We’re living a more authentic life, and that includes decorating our house more boldly. Right now, we want to repaint the upstairs office. It’s white and we’re painting it Polar White.
It was last painted before we moved in, more than 10 years ago. Although it’s a small room, it’s a big job because documents and things have been accumulating all that time. Every shelf, every drawer, every cupboard is jammed full of notebooks I started, then abandoned after three or four pages; of drawings by Beta and Gamma, of their letters to Santa; of manuscripts and records and garbage. And every page must be looked at before it is saved or thrown out.
It is a terrible job, but it’s coming at just the right time. I’m finding books and manuscripts I’ve been looking for, I’m crying over pictures of the kids and various crap they brought home from daycare.
I found a book my wife made for me before we were married, with pictures of us and various sayings written in the margins. It’s nice to look at, but when I look at old pictures of myself, besides noticing how much weight I’ve gained, I have to think: if I would have known then how I would turn out, I would probably have killed myself.
Or maybe not. Maybe I’m not giving my young self enough credit. Maybe I would have been able to see that, although this is not exactly the way I had hoped things would turn out, I would not trade it for what I had hoped for then, either.

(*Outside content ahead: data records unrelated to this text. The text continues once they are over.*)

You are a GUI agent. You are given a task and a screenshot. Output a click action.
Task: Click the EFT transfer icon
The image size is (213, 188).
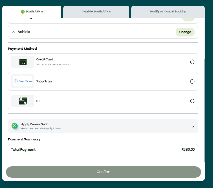click(23, 101)
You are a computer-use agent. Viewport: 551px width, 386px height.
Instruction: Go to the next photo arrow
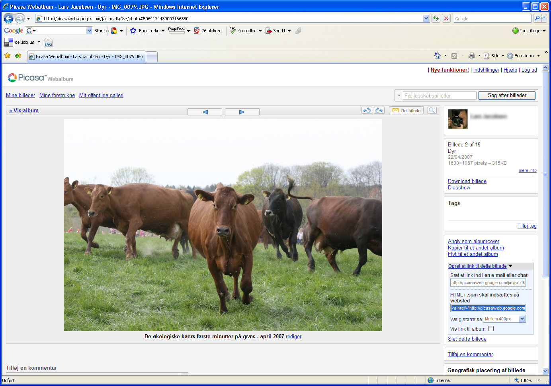[x=242, y=112]
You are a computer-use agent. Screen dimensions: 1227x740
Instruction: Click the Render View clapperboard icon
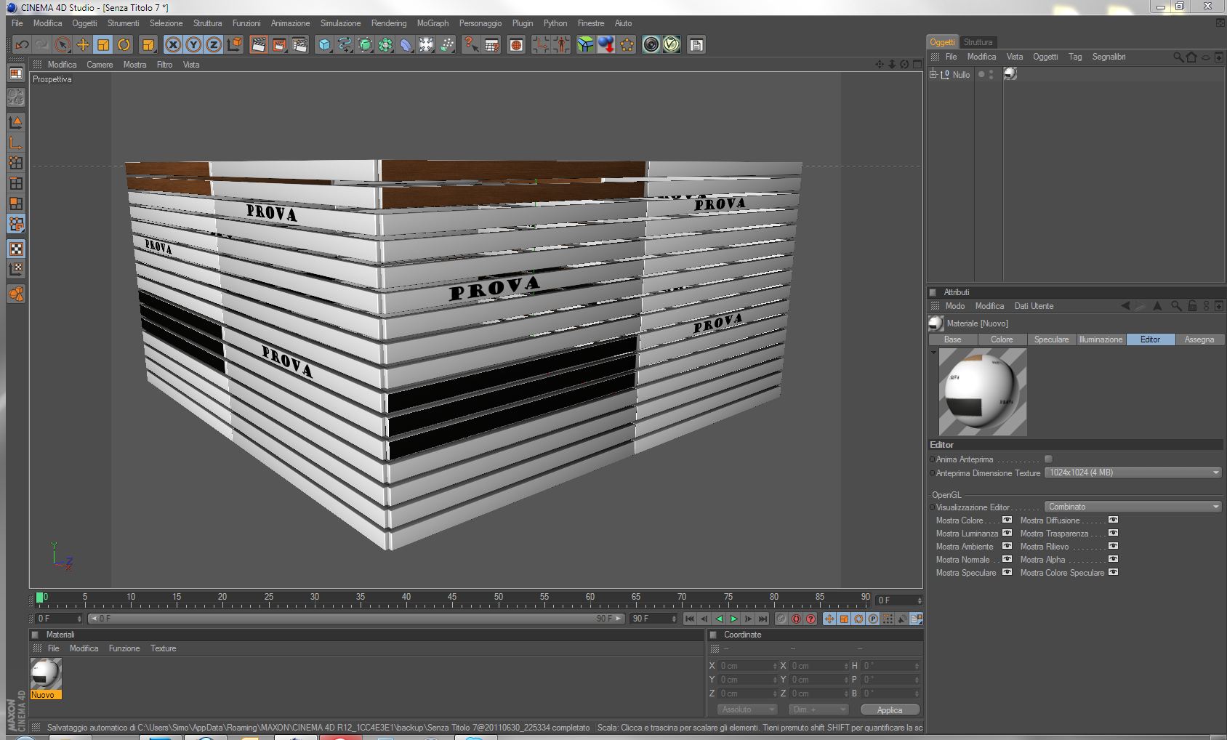pos(258,45)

If I had committed suicide at the age of, say, 24, which is roughly the age I was when I was depressed and unemployed, sleeping on a friend’s sofa in a cold, condemned house, I would have missed all these things. An old weekly planner has a list of stuff to bring to Alpha, pregnant with Gamma, in the hospital, a few weeks before another entry about a flight to Ireland to pick up Beta’s first harp. Drawing these treasure maps for kids’ birthday parties.
Day before yesterday, Saturday, I walked downstairs to hear Gamma and her friend playing UNO with each other, and talking trash like I don’t know what. “Green! Shit, I don’t have any green. Here, take this: DRAW FOUR!” “BAHAHAHAHA, take this, I have a draw four too! DRAW EIGHT! BWAHAHAHA.” And so on. Merciless. Seven-year-old girls’ capacity for evil is widely underestimated.
All the big and little things. Helping a couple girls with a flat change their tire in front of my house last night. Bringing a lost truck driver home from the gas station this morning to ask Alpha directions because I wasn’t sure and he was looking a little desperate, a nice old guy with a double load of rebar; and Alpha was just out of the shower, naked, and didn’t want to come downstairs, so it was pretty funny. The cat, loving our new chair, tossing and turning on it because it can’t decide on a position because they’re all so comfortable.
On one shelf, in a stack of papers, I found a letter I’d written to Beta when she was less than a month old, even though we didn’t know if she would ever be able to read, because she’d been born seriously premature and there was a chance of brain damage. I didn’t know anything when I wrote it. Will she live? Will she be healthy? Will she be happy? Those were my hopes back then. That she would turn out the way she has, that possibility was beyond my capacity to dream.
I would have to thank myself for not committing suicide. Maybe I sensed this after all, that even though I would disappoint, so far, all my hopes for myself and become a boring, stupid and sentimental old guy, none of that would matter; that there is so much more to this life and that I would grow and become able to see it sometimes. What a gift that is.